2. Element definition

The element is registered by the browser using the "define" method. However, unlike a stand-alone element, when registering an inline element, the "define" method must be passed a third argument, an object with settings.



Our object will contain one key with the value of the custom element. It takes the name of the tag. In the absence of such a key, an exception will be thrown.

customElements.define('relative-time', RelativeTime, { extends: 'time' })

3. Setting the time

Since we can have several components on a page, the component must provide a method for setting the value of an element.

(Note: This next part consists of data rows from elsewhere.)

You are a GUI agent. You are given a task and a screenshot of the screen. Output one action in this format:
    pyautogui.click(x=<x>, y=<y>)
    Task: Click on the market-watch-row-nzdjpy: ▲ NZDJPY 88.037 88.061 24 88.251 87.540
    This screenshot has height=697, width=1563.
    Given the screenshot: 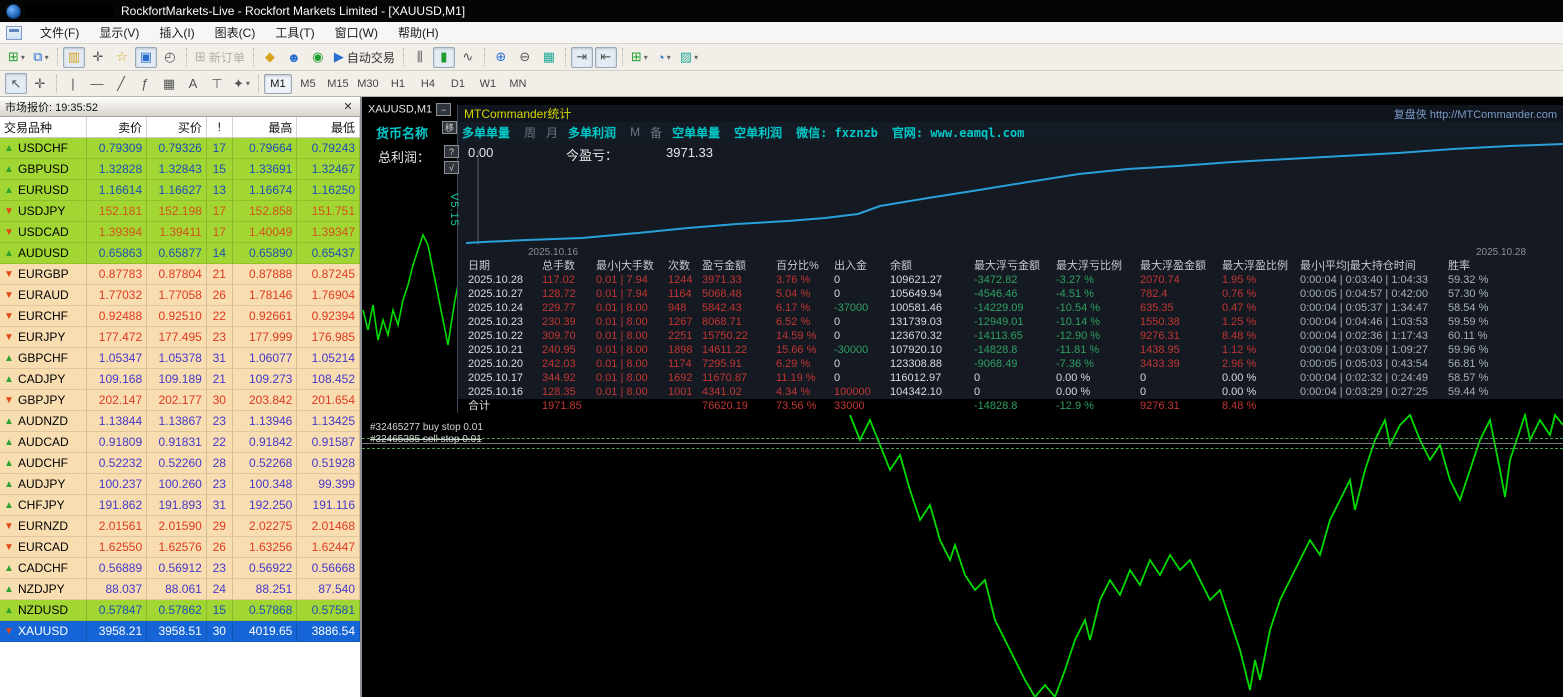 What is the action you would take?
    pyautogui.click(x=180, y=590)
    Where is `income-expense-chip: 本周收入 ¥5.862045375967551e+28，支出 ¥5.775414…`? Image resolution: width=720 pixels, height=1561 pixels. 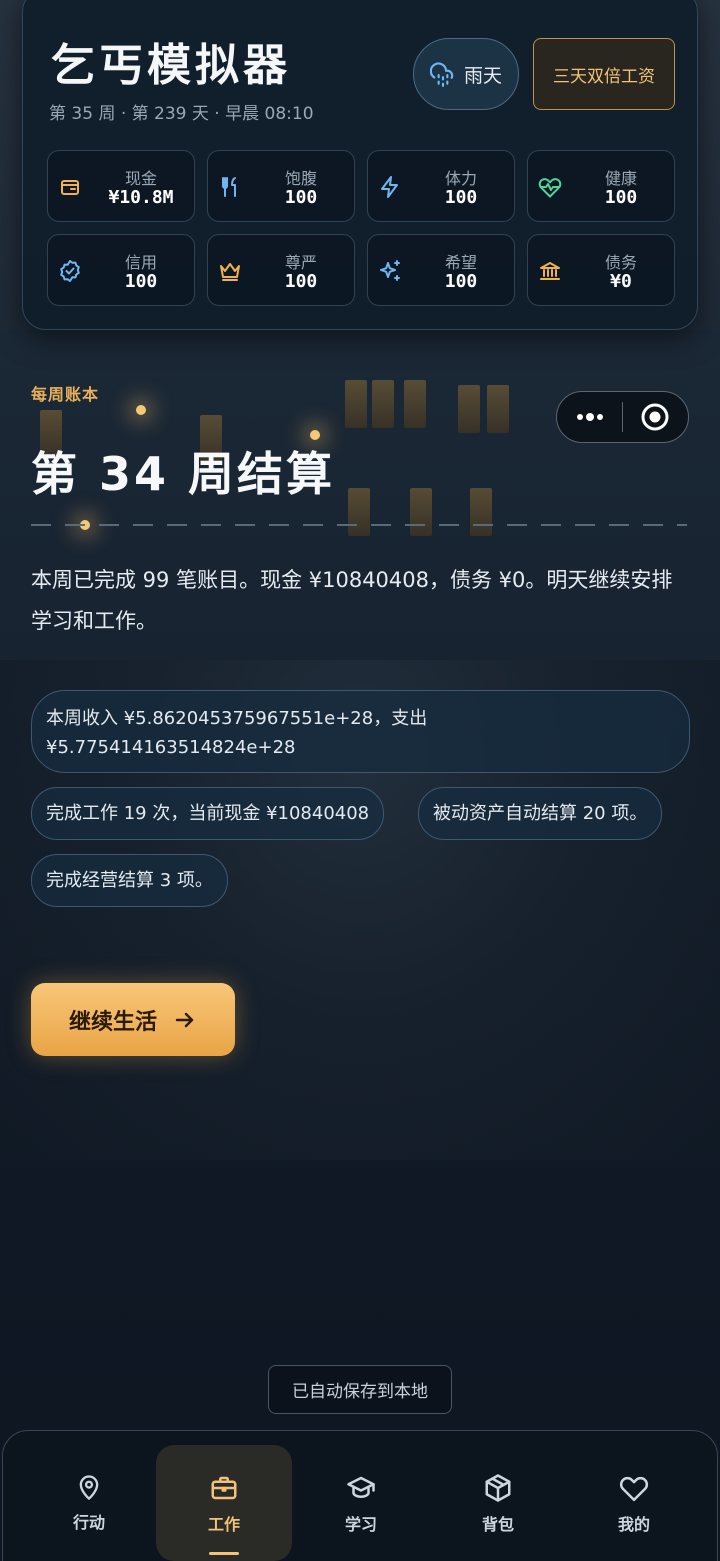
income-expense-chip: 本周收入 ¥5.862045375967551e+28，支出 ¥5.775414… is located at coordinates (360, 732).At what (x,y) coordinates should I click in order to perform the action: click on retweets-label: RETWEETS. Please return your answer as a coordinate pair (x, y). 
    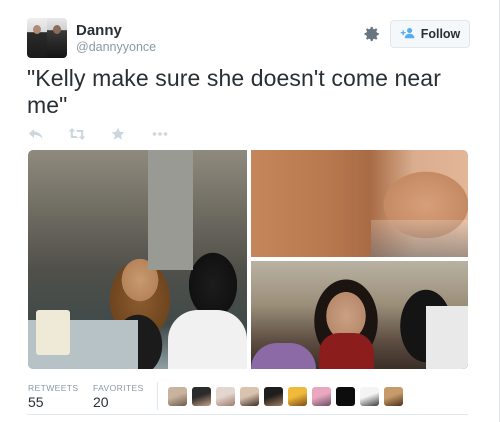
    Looking at the image, I should click on (54, 388).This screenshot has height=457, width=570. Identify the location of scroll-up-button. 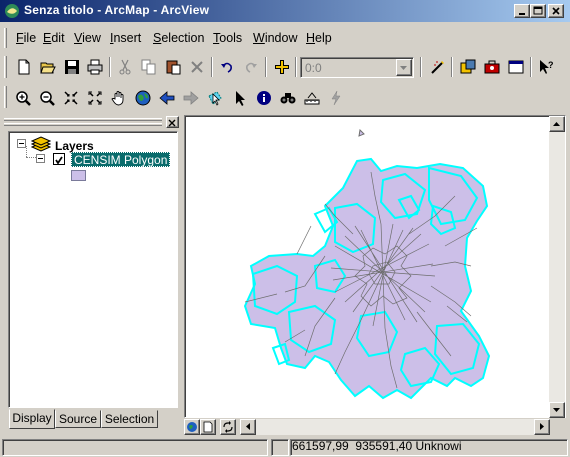
(557, 124).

Inside this method, the component passes a time value to the "timeago" library and sets the value returned by that library as the item value (sorry for the tautology).



Finally, we set the title attribute so that the user can see the value set on hover.

setTime() {
  this.innerHTML = timeago().format(this.getAttribute('datetime'))
  this.setAttribute('title', this.getAttribute('datetime'))
}

4. Connection update

The component can use the method immediately after being displayed on the page. Since inline components don't have a shadow DOM, they don't need a constructor.

connectedCAllback() {
  this.setTime()
}

5. Tracking the change of attributes

If you update the time programmatically, the component will not respond. He doesn't know that he has to watch for changes in the "datetime" attribute.

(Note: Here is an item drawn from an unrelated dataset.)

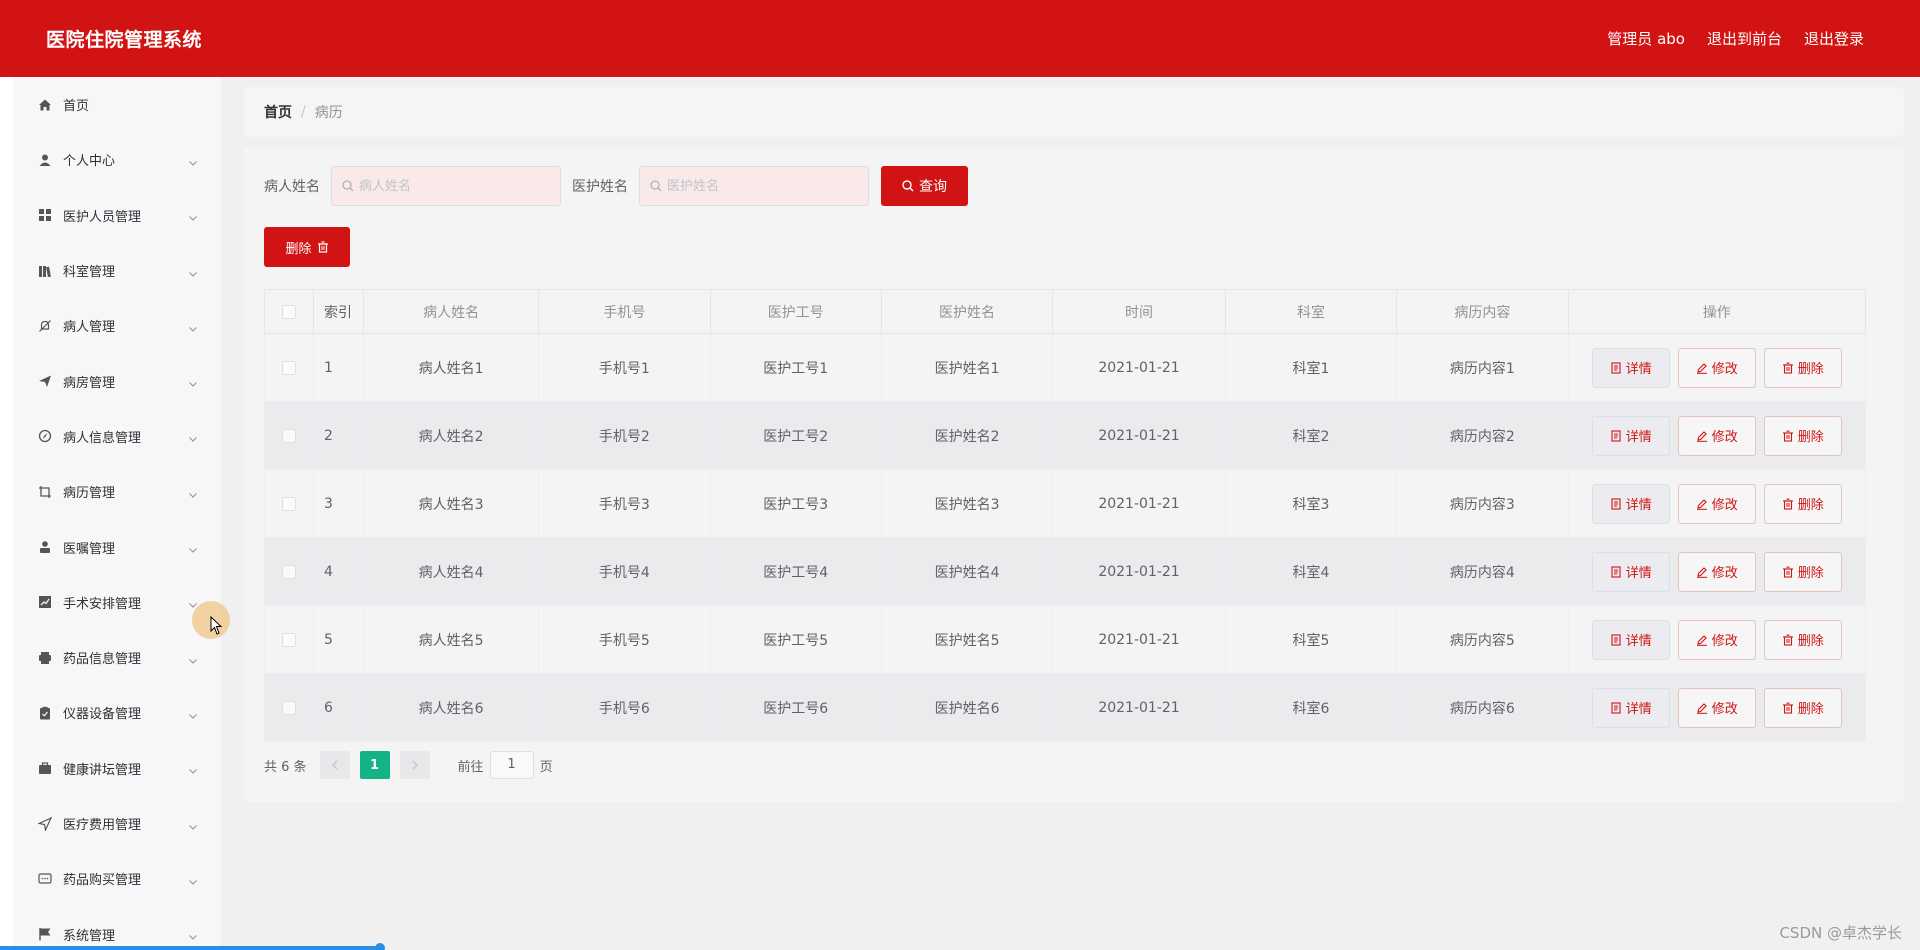 Image resolution: width=1920 pixels, height=950 pixels. What do you see at coordinates (117, 160) in the screenshot?
I see `sidebar-item: 个人中心` at bounding box center [117, 160].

Once observed attributes have been defined, attributeChangedCallback will be called whenever they change.

static get observedAttributes() {
  return ['datetime']
}
attributeChangedCallback() {
  this.setTime()
}

6. Adding to the page

Since our element is an extension of the native element, its implementation is slightly different. To use it, add the tag "time" to the page with a special attribute "is", the value of which is the name of the built-in element defined during registration. Browsers that don't support components will render fallback content.

<time is="relative-time" datetime="2020-09-20T12:00:00+0000">
  20  2020 . 12:00
</time>

Hopefully I've helped you get a basic understanding of what web components are, what they are for, and how they are used.